How to find $x$-coordinate of all points where $f(x)=xe^{-x^2}$ has a horizontal tangent?

Question

As you can tell from the graph, the function has a horizontal tangent at $y=0$. But how can you tell at what $x$-coordinates?

Answer 1

The line tangent to a function $f(x)$ is horizontal when the derivative, $f'(x)$ is equal to zero.

Thus, we need to find the derivative of $f(x)=xe^{-x^2}$

We proceed via the product and chain rules:

$$f'(x)=e^{-x^2}+xe^{-x^2}(-2x)=e^{-x^2}-2x^2e^{-x^2}$$

Setting this equal to zero, we find that

$$f'(x)=e^{-x^2}-2x^2e^{-x^2}=e^{-x^2}(1-2x^2)=0$$ when $1-2x^2=0$. This occurs when $x=\pm \frac{1}{\sqrt{2}}$.

Answer 2

Hint: Form the derivative $f'$ and determine all values of $x$ satisfying $f'(x)=0$.
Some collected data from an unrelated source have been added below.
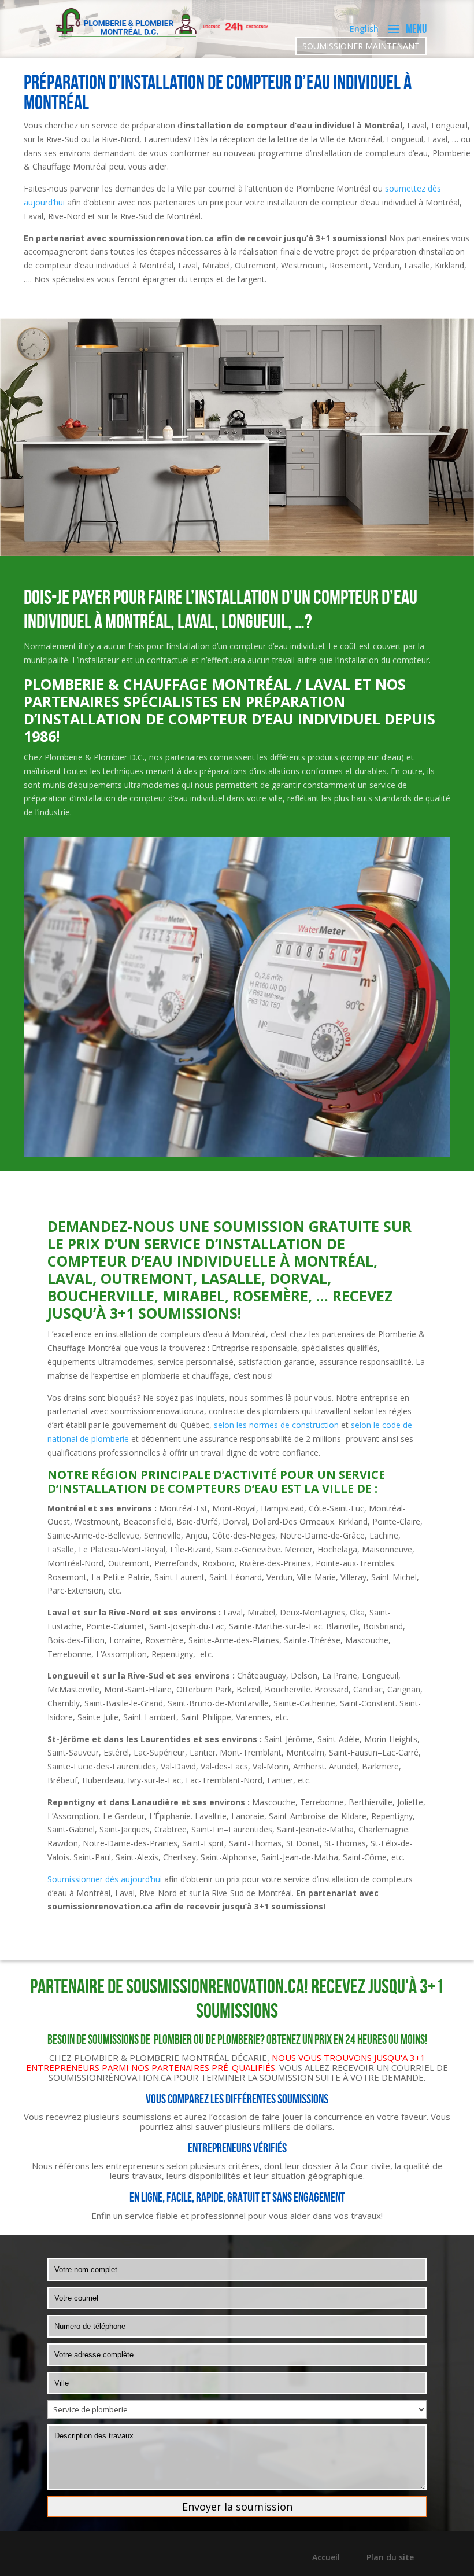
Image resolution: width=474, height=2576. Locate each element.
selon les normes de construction (276, 1424)
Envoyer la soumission (237, 2507)
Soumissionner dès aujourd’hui (104, 1879)
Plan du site (390, 2557)
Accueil (326, 2557)
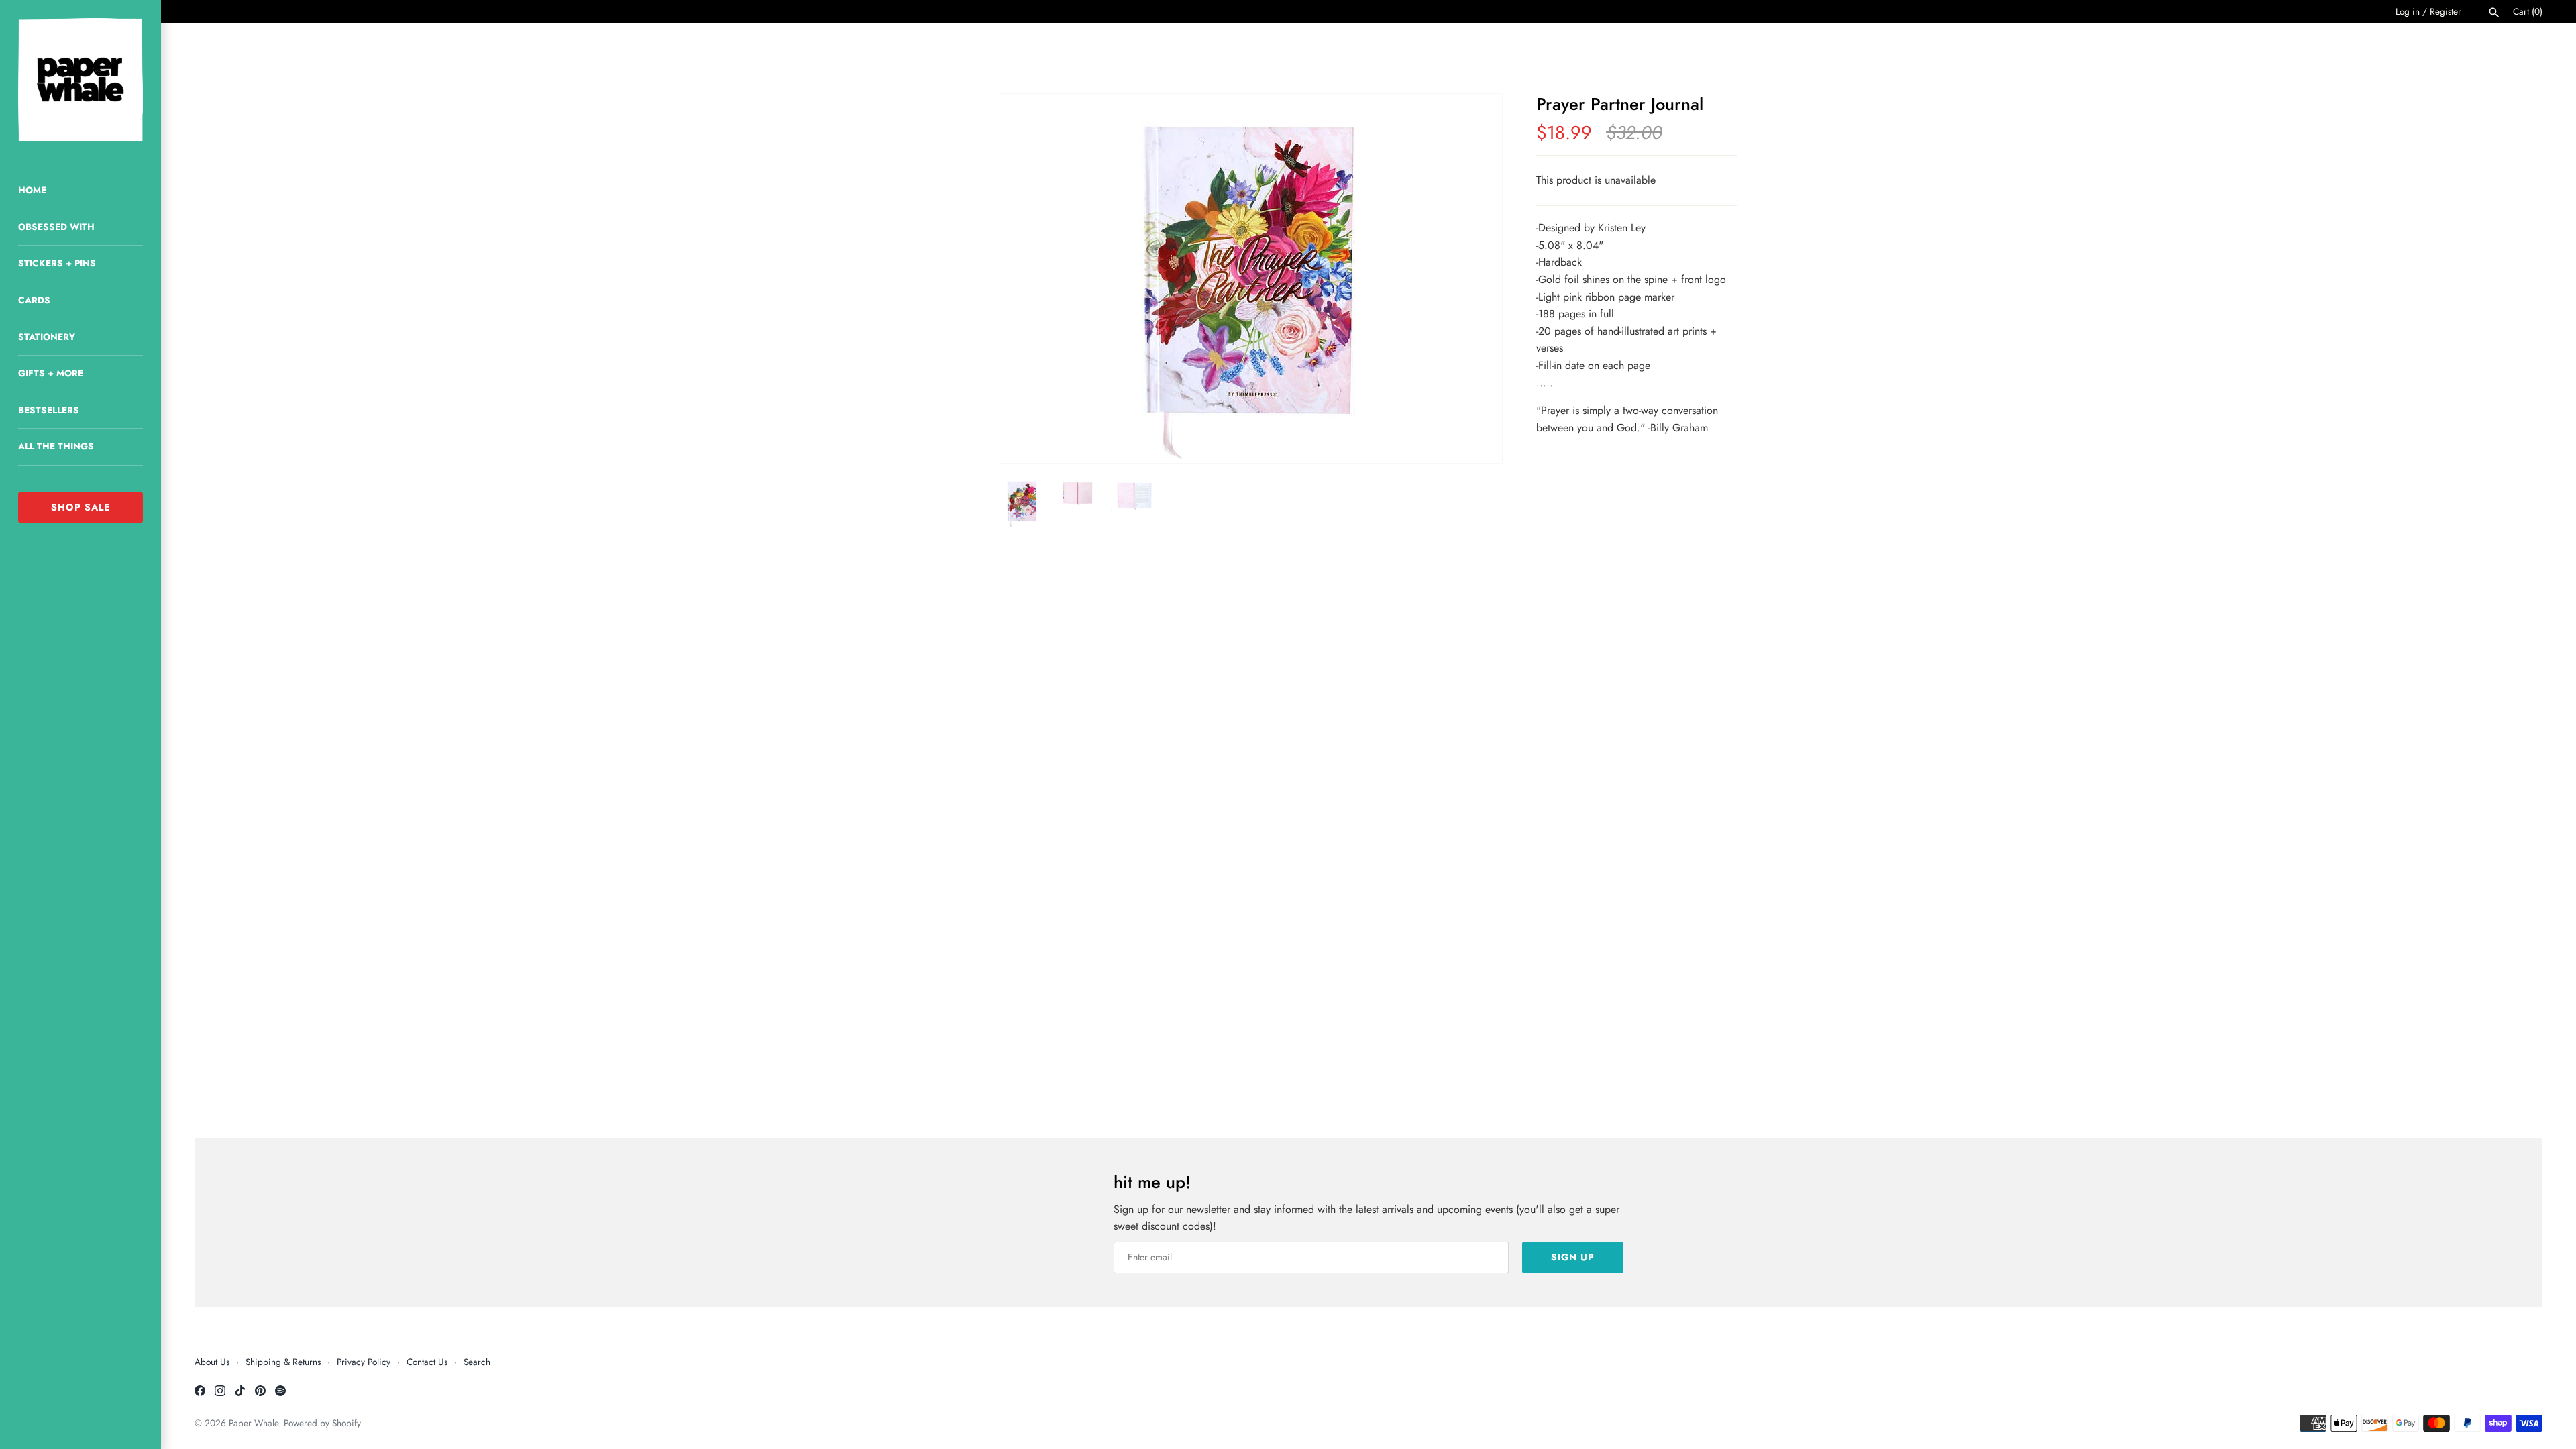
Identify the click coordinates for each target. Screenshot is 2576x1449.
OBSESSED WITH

There are two such values.

Answer 3

Since $f(x)$ is a differentiable function, that happens for the stationary points of $f$. Since $f(x)$ is an odd function and $0$ is not a stationary point, it is enough to compute the stationary points belonging to $\mathbb{R}^+$. Over such a set $f(x)>0$, so the stationary points are the same for $g(x)=\log f(x) = \log(x)-x^2$, whose derivative is $g'(x)=\frac{1}{x}-2x$, that vanishes only at $x=\frac{1}{\sqrt{2}}$. It follows that the answer is given by $x=\pm\frac{1}{\sqrt{2}}$.